Closed Jun-CEN closed 4 years ago

Jun-CEN commented 4 years ago

The code is about class MultiGroupHead which is in Det3D/det3d/models/bbox_heads/mg_head.py

Original code

num_classes = [len(t["class_names"]) for t in tasks]
self.class_names = [t["class_names"] for t in tasks]
self.num_anchor_per_locs = [2 * n for n in num_classes]

for num_c, num_a, box_cs in zip(
            num_classes, self.num_anchor_per_locs, box_code_sizes
        ):
            if self.encode_background_as_zeros:
                num_cls = num_a * num_c
            else:
                num_cls = num_a * (num_c + 1)
            num_clss.append(num_cls)

For example, if task is like this:

dict(num_class=2, class_names=["Bus","Trailer"])

Then num_classes will be 2, and num_anchor_per_locs will be 4. Finally, num_cls will be 2*4=8. I am wondering what does this 8 represents? If we only consider 2 different orientations of anchor for one class, the total number of anchors should be same as num_anchor_per_locs, why do we still need to multiply num_anchor_per_locs by num_classes?
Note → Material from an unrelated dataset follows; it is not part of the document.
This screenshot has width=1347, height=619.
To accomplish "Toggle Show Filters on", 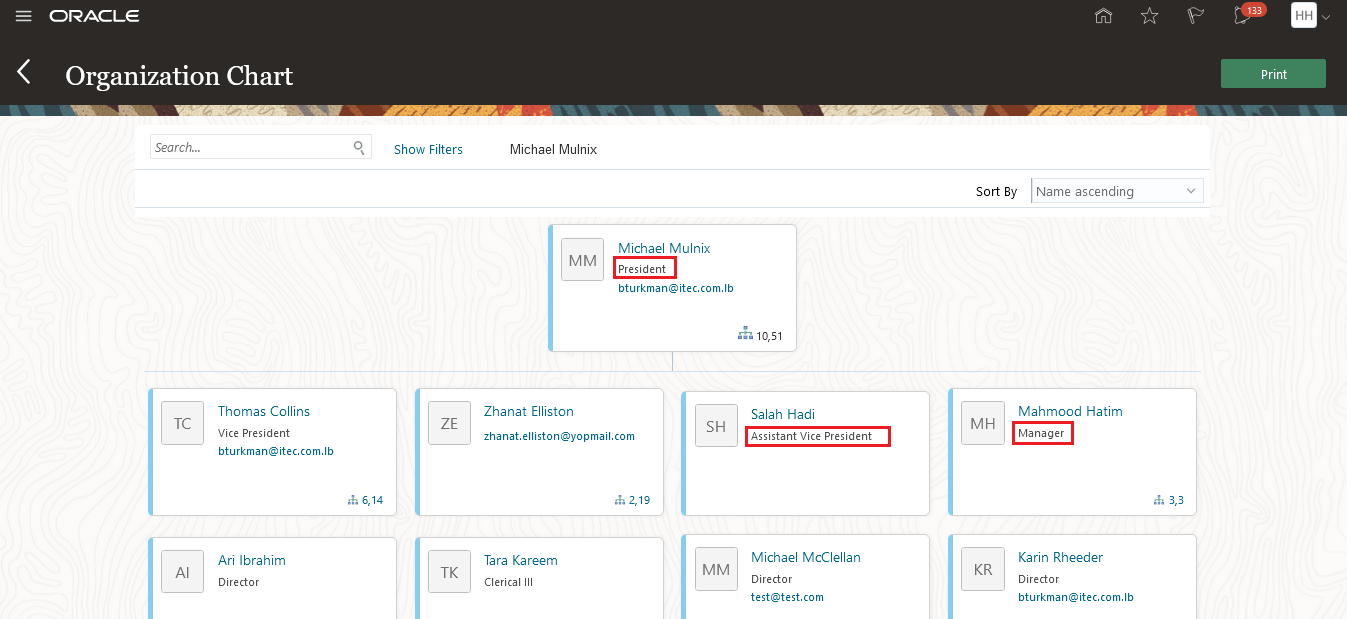I will coord(428,149).
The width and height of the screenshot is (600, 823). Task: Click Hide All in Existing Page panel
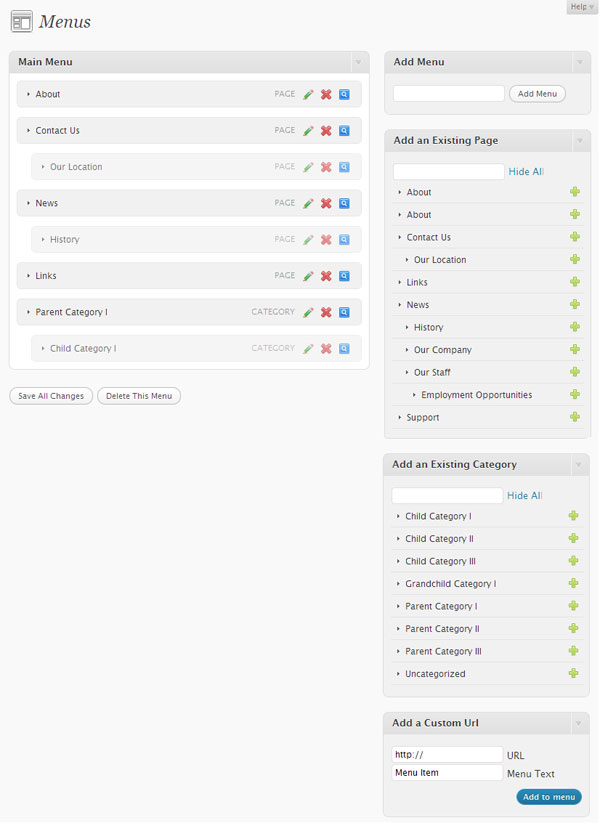coord(526,172)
poodarchu commented 4 years ago

anchor size is agnostic to categories, so we need to predict probability of being any one of all categories in this head.

afroowoo commented 4 years ago

Hello in the same code what does num_dir = num_a * 2 mean? Aren't the 2 different orientations already encapsulated in self.num_anchor_per_locs = [2 * n for n in num_classes]?

So for 1 class why are 4 directions needed?